USS S-36 (SS-141) Runs Aground
Originally built in 1918, USS S-36 was, at the time of her construction, on the cutting edge of technology. Armed with four torpedo tubes and a 4-inch gun, S-36 was, along with her sisters of the same "S" class, the workhorses of the American submarine force in the 1920s and 1930s.
A number of "S" class boats were assigned to the Asiatic Fleet, which operated out of American bases in the Western Pacific, including Qingdao, China (then known as Tsingtao) and Manila, Philippines.
When hostilities broke out, S-36 was on patrol in the northern Philippines. Hampered by repeated equipment failures, S-36 ended her patrol on December 18th. After repairs, she was ordered to make a final patrol of Philippine waters, then retire to the East Indies, where Allied forces were gathering after the loss of the Cavite Naval Yard in Manila.
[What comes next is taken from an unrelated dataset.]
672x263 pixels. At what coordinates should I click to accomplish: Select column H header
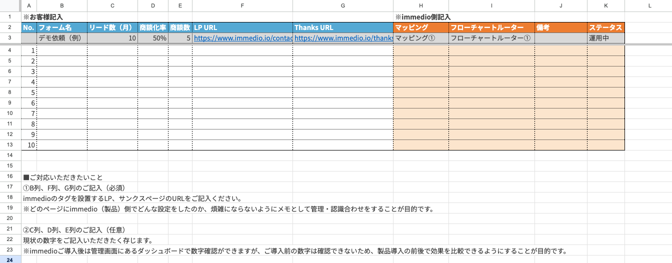pos(421,6)
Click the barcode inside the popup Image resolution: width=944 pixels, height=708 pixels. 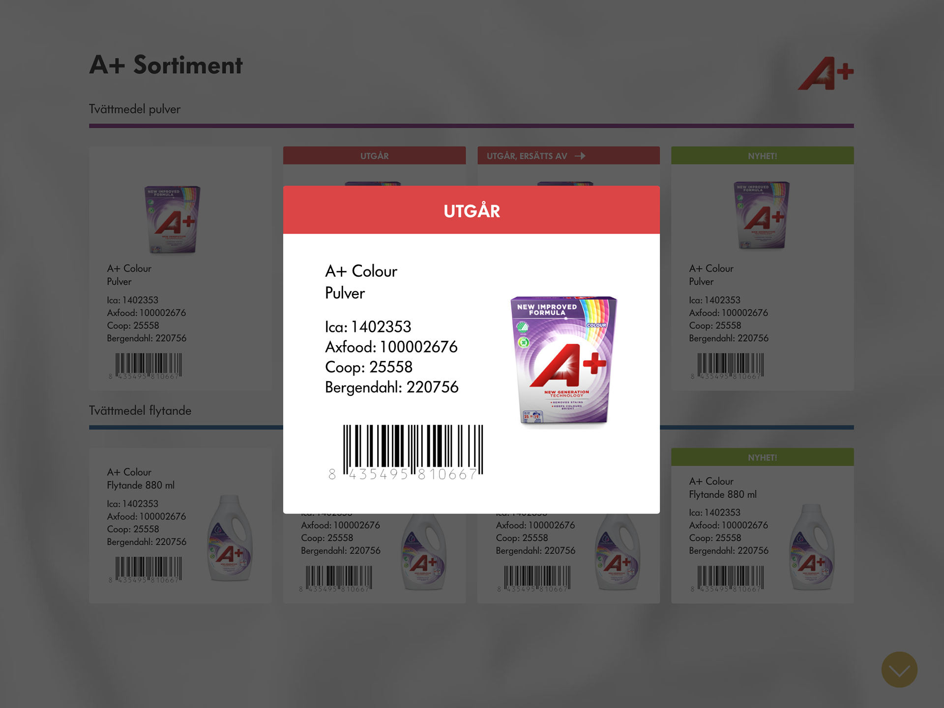point(406,452)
On January 1st, S-36 located a small Japanese transport tied up to the seawall in the port of Calapan, Philippines. She fired a single torpedo at her stationary target and claimed a sinking. However, postwar records could not confirm this.
At the end of her patrol, S-36 was ordered to Surabaya, Indonesia. During the trip, S-36 ran hard aground on a reef in Makassar Strait. Despite damage control efforts, the decision was made to abandon the submarine. Dutch forces evacuated the entire crew, who were reassigned to other submarines and continued to fight.
After all classified material was removed or destroyed, S-36 was left for the sea to claim.
S-36 was awarded one battle star for her WWII service.